Video by Alexandra Gunnoe, Premera Blue Cross
Napaskiak is an unlikely place to witness health care innovation.
A small village of mostly native Alaskans, Napaskiak is located 400 miles west of Anchorage and is a 20-minute hop by bush plane from Bethel, the nearest city.
From the air, the town looks like it was shaken and tossed across the land. Homes that are little more than plywood shacks rest at all angles on pilings sunk into the frozen ground, while rusted snow machines, the occasional basketball hoop and beached
fishing boats lie scattered among the long grasses.
There are no roads, just frost-covered boardwalks that cut across the tundra. ATVs are the preferred mode of transportation, their engines piercing the silent remoteness of the village.
I was in Napaskiak on a monochrome day last November with a Premera working group studying the problems facing the delivery of health care in rural and remote areas of Washington and Alaska.
Our work began last March, after Premera announced it would invest millions of dollars to improve access to health care in rural areas.
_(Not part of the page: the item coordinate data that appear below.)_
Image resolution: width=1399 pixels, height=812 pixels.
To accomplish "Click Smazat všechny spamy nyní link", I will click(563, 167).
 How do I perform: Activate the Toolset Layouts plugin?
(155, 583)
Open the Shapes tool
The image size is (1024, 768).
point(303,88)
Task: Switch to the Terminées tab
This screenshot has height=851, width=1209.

The money comes from a tax refund Premera will receive as part of an overhaul of the corporate tax system last year.
In addition to rural health care, Premera is investing in stabilizing the individual health insurance markets in Washington and Alaska and in behavioral health programs, particularly as they relate to homelessness.
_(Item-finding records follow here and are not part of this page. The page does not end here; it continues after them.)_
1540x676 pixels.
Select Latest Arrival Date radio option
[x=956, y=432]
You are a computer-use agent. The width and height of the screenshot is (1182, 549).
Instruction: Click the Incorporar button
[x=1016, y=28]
Since last March, our working group visited 83 organizations and met with more than 100 people in 45 communities across Washington and Alaska. Napaskiak was one of the last places we visited. For many of us, it made the biggest impression. I had never
seen anything like it.
I grew up in New Jersey and have spent the last 25 years living in Seattle. Rural to me is red barns, cornfields and roadside produce stands.
Napaskiak, like dozens of Native Alaskan villages spread across the state, isn’t rural; it is remote. There is a big difference. In rural areas in states like Washington, getting to the hospital might mean driving for two or three hours.
When it comes to remote Alaska, driving to the hospital is not an option.
Reaching places like Napaskiak which are nothing more than small islands plunked into the wilderness entail flying in by small plane or arriving by boat or blasting across the frozen ground on a snow machine.
For people like me who have lived their entire lives in and around big cities, the sheer vastness of Alaska is almost incomprehensible. The state occupies an area two and half times the size of Texas. Nearly all of Alaska’s 720,000 residents live within
a thin band from Fairbanks to Anchorage. The rest, about 50,000, reside in small towns and villages separated by miles of empty wilderness.
It is this remoteness, coupled with high costs and a scarcity of doctors, that forced Alaskans to think differently about how to deliver health care: enter the Community Health Aide Program.
The program is decades old, but it is commanding renewed attention from across the country as a solution to delivering high-quality care at a lower cost.
Community Health Aides are trained to do many of the things doctors can do. Think part nurse, part family doctor, part Army medic, and you get the idea. They serve as the first point of contact in a patient’s journey that begins in a remote village clinic,
travels through sub-regional and regional clinics and may end in a large hospital in Anchorage.
Within the Alaska Native Tribal Health Consortium, the Community Health Aide Program has grown to include nearly 200 Community Health Aides, 125 behavioral health aides and 60 dental health aides.
In many cases, health aides are homegrown, entering the program because they want to give back to the villages where they grew up.
The job is not easy.
The hours are long. The pay is mediocre, especially when compared to doctors, and burnout is common. In places like Napaskiak, there is only budget for one health aide. Circumstances sometimes mean the health aide is on call 24 hours a day, seven days
As if to underscore this point, when we landed on a small airstrip about 100 yards outside of town, I saw a man, his face bruised and misshapen, sitting on an ATV waiting to board our plane for the return trip to Bethel. I later learned Napaskiak’s health
aide had stayed up all night with the man, treating his injuries as best he could before sending him to a clinic in Bethel.
Despite these challenges, it is easy to see how states in the Lower 48, even urban states like New Jersey, could utilize community health aides.
As our plane climbed into the sky for the return trip to Bethel, I thought about how many times a health aide could have treated me instead of a doctor. We often think we have to see the head mechanic, when all we really need is just someone to change
the oil. Alaska’s Community Health Aide Program won’t solve all of the problems plaguing our health care system, but it could lower costs while allowing doctors to spend more time with patients who need their help the most.
Steve Kipp is the vice president of Corporate Communications at Premera Blue Cross.